- _What the task asks_
In the records below, the line with "Instruction: Click the" opens the range and the line with "Click the dash" closes it; print that range exactly and nothing else.

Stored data
-- Opening Marker --

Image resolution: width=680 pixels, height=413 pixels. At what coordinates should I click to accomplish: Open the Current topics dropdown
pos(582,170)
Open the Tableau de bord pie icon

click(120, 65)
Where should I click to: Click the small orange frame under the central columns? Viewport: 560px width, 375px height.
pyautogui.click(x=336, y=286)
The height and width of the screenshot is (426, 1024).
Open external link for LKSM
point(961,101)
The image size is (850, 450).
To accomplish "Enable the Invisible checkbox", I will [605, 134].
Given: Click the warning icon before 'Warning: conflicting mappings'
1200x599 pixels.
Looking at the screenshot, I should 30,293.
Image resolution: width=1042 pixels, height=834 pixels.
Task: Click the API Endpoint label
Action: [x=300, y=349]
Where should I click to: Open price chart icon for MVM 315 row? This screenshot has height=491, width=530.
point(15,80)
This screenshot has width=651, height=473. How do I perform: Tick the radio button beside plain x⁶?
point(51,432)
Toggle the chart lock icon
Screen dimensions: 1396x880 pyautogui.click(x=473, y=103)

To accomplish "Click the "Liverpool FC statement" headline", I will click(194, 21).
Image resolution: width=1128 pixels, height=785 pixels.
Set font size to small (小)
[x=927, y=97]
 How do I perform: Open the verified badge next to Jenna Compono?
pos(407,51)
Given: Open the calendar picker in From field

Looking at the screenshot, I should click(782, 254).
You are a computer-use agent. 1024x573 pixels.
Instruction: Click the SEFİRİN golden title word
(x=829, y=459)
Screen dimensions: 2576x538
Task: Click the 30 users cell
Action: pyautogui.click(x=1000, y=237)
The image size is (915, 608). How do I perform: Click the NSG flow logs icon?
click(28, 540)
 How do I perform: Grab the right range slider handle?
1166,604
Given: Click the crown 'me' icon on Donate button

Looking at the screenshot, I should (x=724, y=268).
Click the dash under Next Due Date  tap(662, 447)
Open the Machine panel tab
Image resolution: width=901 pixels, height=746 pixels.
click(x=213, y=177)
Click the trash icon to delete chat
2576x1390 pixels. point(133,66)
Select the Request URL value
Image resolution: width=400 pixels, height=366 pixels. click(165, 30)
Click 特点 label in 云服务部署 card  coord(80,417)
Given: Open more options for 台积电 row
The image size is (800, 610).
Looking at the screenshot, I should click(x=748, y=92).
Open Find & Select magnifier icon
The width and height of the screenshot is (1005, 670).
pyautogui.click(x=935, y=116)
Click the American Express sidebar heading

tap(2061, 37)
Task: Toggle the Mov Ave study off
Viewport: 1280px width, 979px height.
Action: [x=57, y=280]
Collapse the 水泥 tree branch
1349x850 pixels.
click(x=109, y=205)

-- Closing Marker --

- _The answer_
Instruction: Click the SEFİRİN golden title word
(x=829, y=459)
Screen dimensions: 2576x538
Task: Click the 30 users cell
Action: pyautogui.click(x=1000, y=237)
The image size is (915, 608). How do I perform: Click the NSG flow logs icon?
click(28, 540)
 How do I perform: Grab the right range slider handle?
1166,604
Given: Click the crown 'me' icon on Donate button

Looking at the screenshot, I should (x=724, y=268).
Click the dash under Next Due Date  tap(662, 447)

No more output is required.